• _Extrait à lire_:
+ + + +
Communiqué de presse
Non officiel

N 2016/30
Le 5 octobre 2016

Obligations relatives à des négociations concernant la cessation de la course aux
armes nucléaires et le désarmement nucléaire (Iles Marshall c. Pakistan)

La Cour retient l’exception d’incompétence soulevée par le Pakistan et fondée sur l’absence
de différend entre les Parties, et dit qu’elle ne peut procéder à l’examen
de l’affaire au fond

LA HAYE, le 5 octobre 2016. La Cour internationale de Justice (CIJ), organe judiciaire
principal de l’Organisation des Nations Unies, a rendu aujourd’hui son arrêt sur les exceptions à la
compétence de la Cour et à la recevabilité de la requête soulevées par le Pakistan en l’affaire des
Obligations relatives à des négociations concernant la cessation de la course aux armes nucléaires

et le désarmement nucléaire (Iles Marshall c. Pakistan).

Dans son arrêt, qui est définitif et sans recours, la Cour

1) Retient, par neuf voix contre sept, l’exception d’incompétence soulevée par le Pakistan et
fondée sur l’absence de différend entre les Parties ;

2) Dit, par dix voix contre six, qu’elle ne peut procéder à l’examen de l’affaire au fond.

Raisonnement de la Cour

La Cour rappelle que les Iles Marshall ont déposé une requête contre le Pakistan, dans
laquelle elles reprochent à celui-ci de manquer à ses obligations relatives aux négociations
concernant la cessation de la course aux armements nucléaires et le désarmement nucléaire. Le
Pakistan a soulevé plusieurs exceptions à la compétence de la Cour et à la recevabilité de la
requête, et les Iles Marshall ont prié la Cour de rejeter ces exceptions. Celle-ci se penche tout
d’abord sur l’exception du Pakistan fondée sur l’absence de différend entre les Parties au moment
du dépôt de la requête.

La Cour précise que l’existence d’un différend entre les Parties est une condition à sa
compétence et rappelle que, pour qu’un différend existe, les points de vue de celles-ci, quant à

l’exécution ou à la non-exécution de certaines obligations internationales, doivent être nettement
opposés. Elle ajoute qu’un différend existe lorsque les éléments de preuve montrent que le
défendeur avait connaissance, ou ne pouvait pas ne pas avoir connaissance, de ce que ses vues se
heurtaient à l’opposition manifeste du demandeur. Enfin, elle souligne que l’existence d’un
différend doit en principe être appréciée à la date du dépôt de la requête.
+ + + +
• _Matériel fourni_:
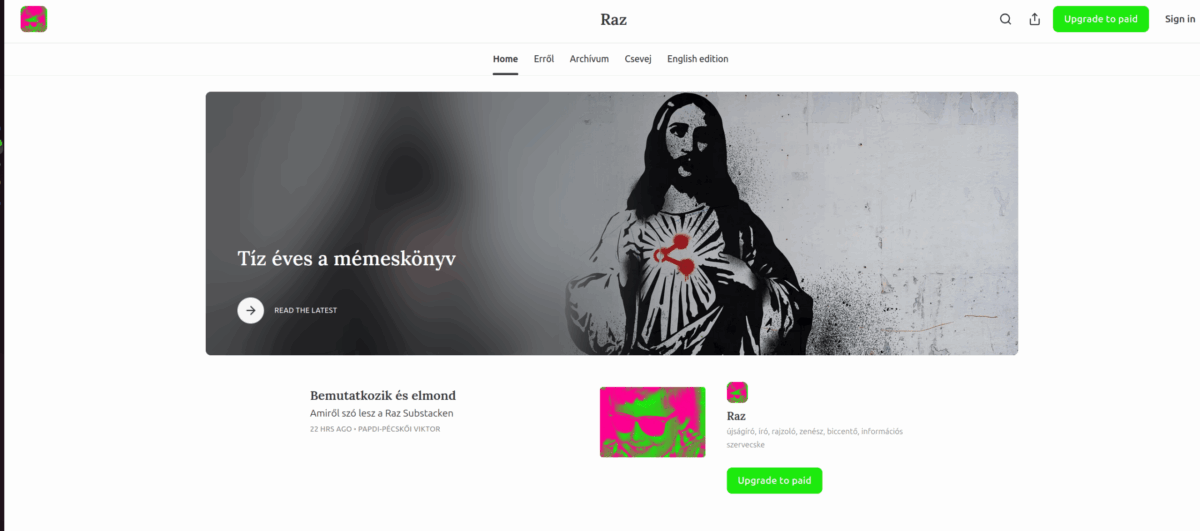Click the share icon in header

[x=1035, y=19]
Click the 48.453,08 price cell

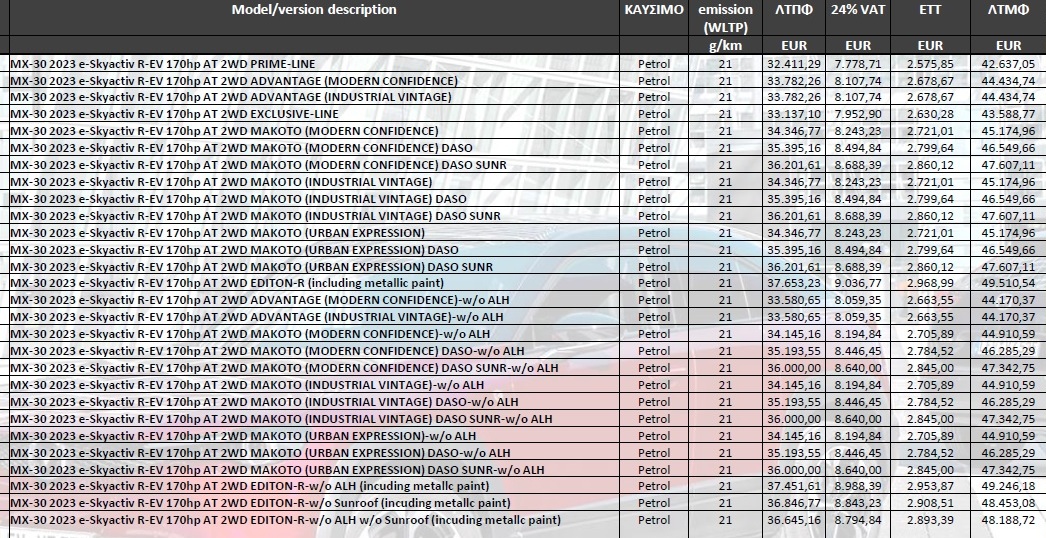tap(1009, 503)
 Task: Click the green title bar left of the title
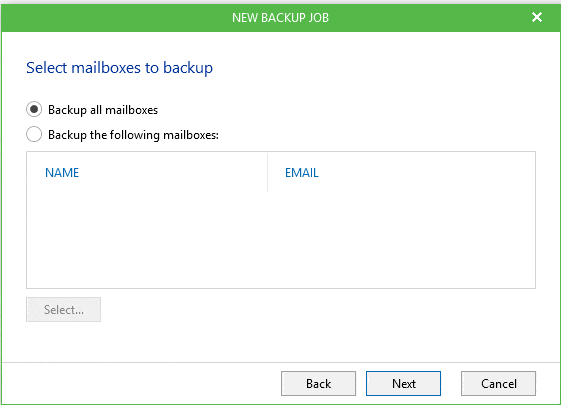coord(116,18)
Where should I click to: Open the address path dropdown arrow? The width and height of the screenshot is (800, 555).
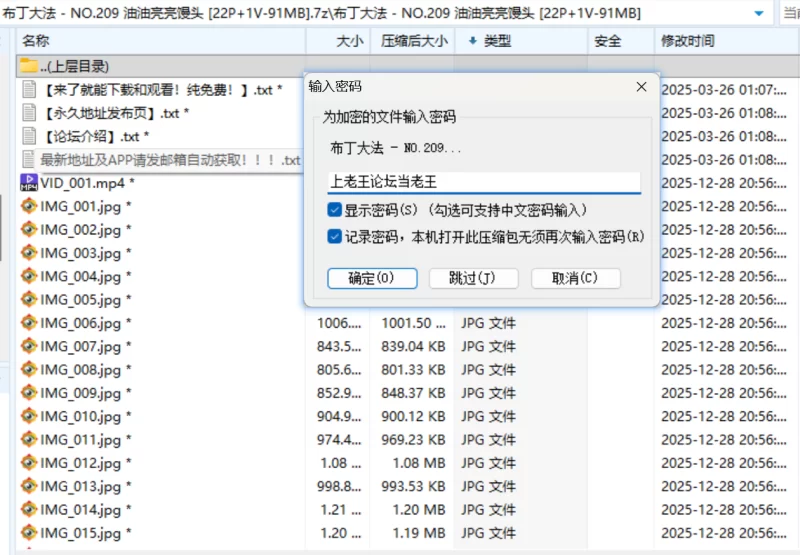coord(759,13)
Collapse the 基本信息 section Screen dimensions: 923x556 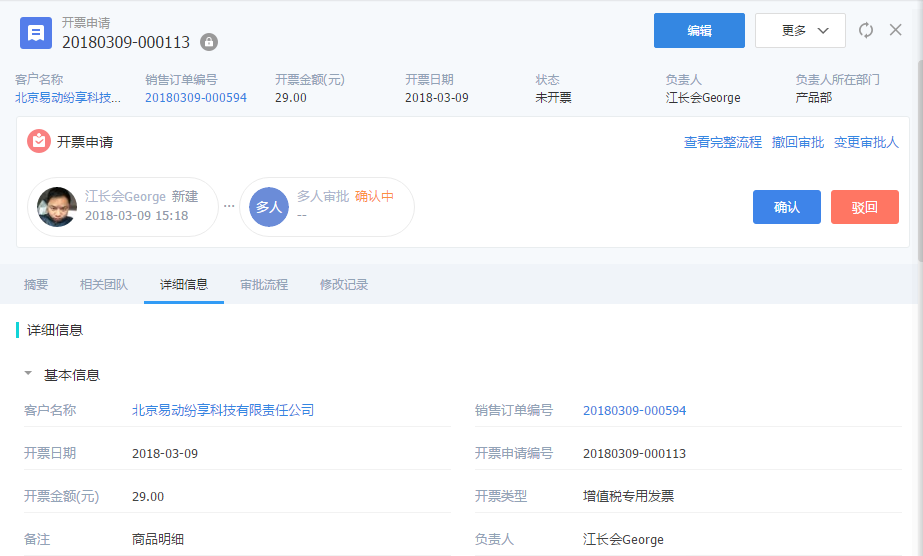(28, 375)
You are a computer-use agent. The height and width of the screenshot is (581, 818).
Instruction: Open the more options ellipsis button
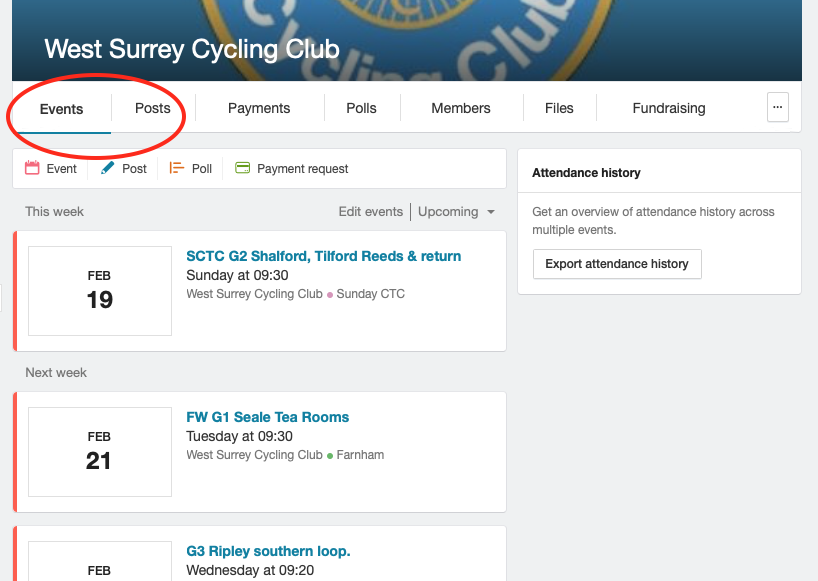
+ + + +
• _Consigne A_:
Remplace "agent" par "assistant" dans les entrées, de la ligne contenant "You are a computer-use" jusqu'à la fin des entrées, ces deux bornes incluses. Recopie ces lignes sans autre modification et sans les images.
• _Consigne B_:
Prolonge le communiqué sur l'arrêt de la Cour dans l'affaire Iles Marshall c. Pakistan à partir de l'endroit où il s'arrête.
Les entrées n'ont aucun lien avec le communiqué.

• _Réponse A_:
You are a computer-use assistant. The height and width of the screenshot is (581, 818).
Instruction: Open the more options ellipsis button

• _Réponse B_:
La Cour s’intéresse ensuite à l’affirmation des Iles Marshall selon laquelle certaines
déclarations qu’elles ont faites dans des enceintes multilatérales montrent qu’un différend les
opposait au Pakistan. Elle observe que les Iles Marshall se réfèrent à deux déclarations de ce type : - 2 -

l’une faite le 26 septembre 2013 par leur ministre des affaires étrangères lors de la réunion de haut
niveau de l’Assemblée générale sur le désarmement nucléaire, «appel[ant] instamment tous les

Etats dotés d’armes nucléaires à intensifier leurs efforts pour assumer leurs responsabilités en vue
d’un désarmement effectif réalisé en toute sécurité» ; et l’autre faite le 13 février 2014 par leur
représentant à Nayarit, au Mexique, dans le cadre de la deuxième conférence sur l’impact
humanitaire des armes nucléaires, et qui se lit comme suit :

«[L]es Iles Marshall sont convaincues que des négociations multilatérales visant
à créer et à maintenir un monde dépourvu d’armes nucléaires auraient dû être

engagées depuis longtemps. Nous estimons en effet que les Etats possédant un arsenal
nucléaire ne respectent pas leurs obligations à cet égard. L’obligation d’œuvrer au
désarmement nucléaire qui incombe à chaque Etat en vertu de l’article VI du traité de
non-prolifération nucléaire et du droit international coutumier impose l’ouverture
immédiate de telles négociations et leur aboutissement.»

La Cour estime que la première déclaration revêt un caractère d’exhortation et ne saurait être
considérée comme une allégation selon laquelle le Pakistan manquait à l’une quelconque de ses

obligations juridiques. S’agissant de la seconde, la Cour relève qu’elle a été faite lors d’une
conférence qui ne portait pas spécifiquement sur la question de négociations en vue du
désarmement nucléaire, mais sur celle, plus large, de l’impact humanitaire des armes nucléaires.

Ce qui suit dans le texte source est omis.